As per the benchmarks, the Radeon Instinct MI100 delivers around 13% better FP32 performance versus the Ampere A100 and over 2x performance increase versus the Volta V100 GPUs. The perf to value ratio is also compared with the MI100 offering around 2.4x better value compared to the V100S and 50% better value than the Ampere A100. It is also shown that the performance scaling is near-linear even with up to 32 GPU configurations in Resenet which is quite impressive.

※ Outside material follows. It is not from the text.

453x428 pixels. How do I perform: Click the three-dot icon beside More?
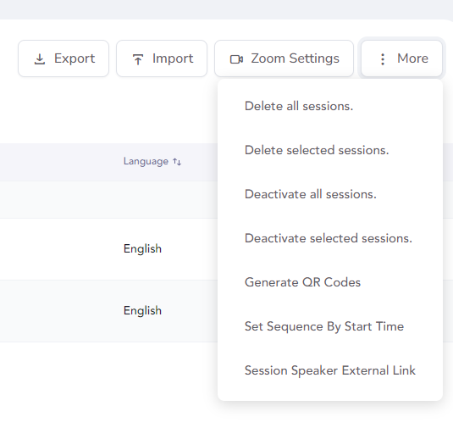383,59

AMD Radeon Instinct MI100 vs NVIDIA's Ampere A100 HPC Accelerator (Image Credits: AdoredTV):
With that said, the slides also mention that AMD will offer much better performance and value in three specific segments which include Oil & Gas, Academia, and HPC & Machine Learning. In the rest of the HPC workloads such as AI & data analytics, NVIDIA will offer much superior performance with its A100 accelerator. NVIDIA also holds the benefit of Multi-Instance GPU architecture over AMD. The performance metrics show 2.5x better FP64 performance, 2x better FP16 performance, and twice the tensor performance thanks to the latest gen Tensor cores on the Ampere A100 GPU.
In addition to the Instinct MI100, AMD is also going to introduce its Instinct V640 and V620 GPU accelerators. Specifications of these products are not known yet but we will learn more on them soon.
AMD has proved that they can offer more FLOPs at a competitive price so maybe that is where Arcturus would be targetting. With 2H 2020 now set for the Radeon Instinct MI100, we will soon know how AMD's latest CDNA architecture competes against NVIDIA's Ampere based A100 GPU accelerator in the HPC segment.